The reader is guided through different aspects of dams and appurtenant hydraulic structures in 35 chapters, which are subdivided in five themes:

I. Dams and appurtenant hydraulic structures – General;

II. Embankment dams;

III. Concrete dams;

IV. Hydromechanical equipment and appurtenant hydraulic structures;

V. Hydraulic schemes.

Subjects treated are general questions, design, construction, surveillance, maintenance and reconstruction of various embankment and concrete dams, hydromechanical equipment, spillway structures, bottom outlets, special hydraulic structures, composition of structures in river hydraulic schemes, reservoirs, environmental effects of river hydraulic schemes and reservoirs and environmental protection. Special attention is paid to advanced methods of static and dynamic analysis of embankment dams.

The wealth of experience gained by the author over the course of 35 years of research and practice is incorporated in this richly-illustrated, fully revised, updated and expanded edition. For the original Macedonian edition of Dams and Appurtenant Hydraulic Structures, Ljubomir Tanchev was awarded the Goce Delchev Prize, the highest state prize for achievements in science in the Republic of Macedonia.

This work is intended for senior students, researchers and professionals in civil, hydraulic and environmental engineering and dam construction and exploitation.


Because of the simple and straightforward language used by the author throughout the text, reading this book is very pleasant. The book’s content covers a wide range of disciplines including the initial studies for implementation of the dam, design, construction and operation of hydraulic schemes.

The most important issues of design and construction of dams and associated structures are analysed and described in depth, giving the reader a complete overview on the subject. The presentation of the themes is done in a didactic way, and the book can be used as a manual for engineering of dams. […] All chapters are profusely documented with drawings, charts, and photos of recent examples of achievement. Figures and photographs are of high quality.

[…] In short, the updated edition is an indispensable tool for both advanced students and practising engineers of design and operation of dams and appurtenant hydraulic structures.

Paulo Erbisti, Engineering Consultant, Brazil

The first edition of the Dams and Appurtenant Hydraulic Structures treatise […] was in my opinion one of the best ever books written on dams, providing a complete and comprehensive picture of dams and the appurtenant hydraulic structures which are essential for their safety. I am pleasantly surprised that after only 10 years the author brings to the dam community an even better book, the second revised and enriched edition.

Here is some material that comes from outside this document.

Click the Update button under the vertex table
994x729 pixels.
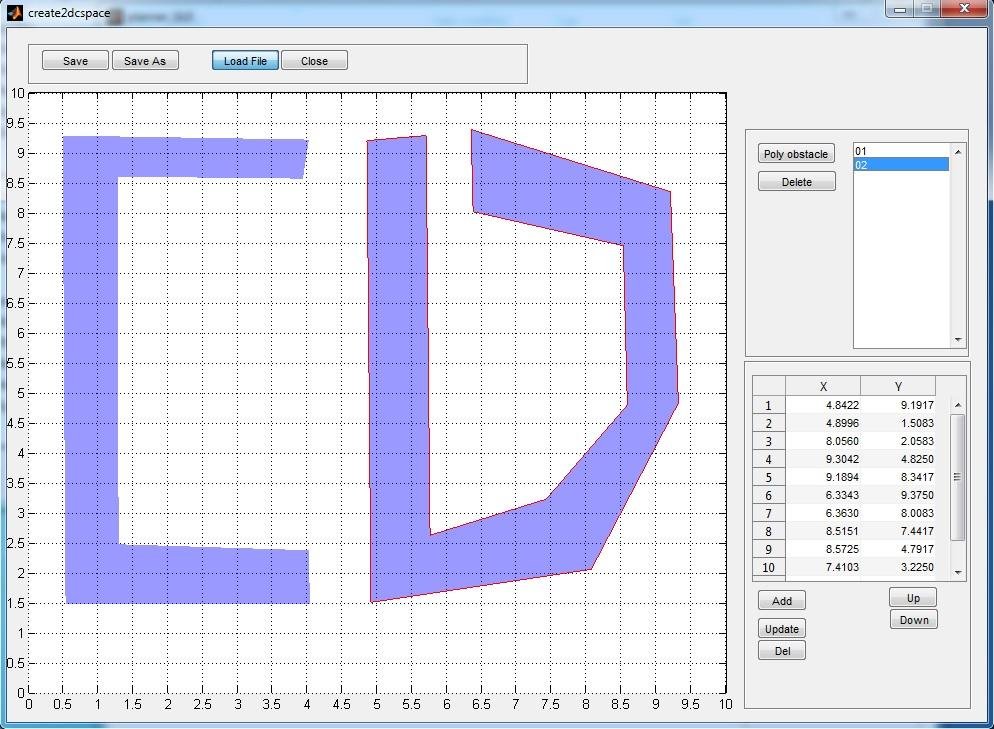(x=781, y=628)
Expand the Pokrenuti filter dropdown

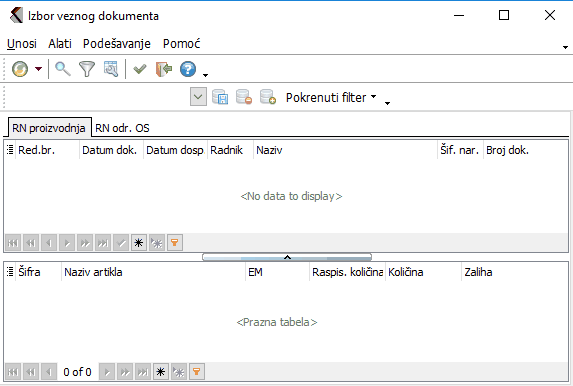point(331,98)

The prime added value of this new edition is the extension of the embankment dam part, focusing on new achievements in concepts and on updated methods of analysis. Special attention is given to the advanced methods of static and dynamic analysis of embankment dams. All valuable papers in the field are reviewed and pertinent syntheses are included in the book. The second major contribution of the new edition is the chapters concerning the new types of concrete dams - roller-compacted concrete gravity dams, hardfill dams and roller-compacted concrete arch dams.

I strongly recommend the book to professionals. It is also an excellent textbook for (graduate) students in civil, hydraulic and environmental engineering.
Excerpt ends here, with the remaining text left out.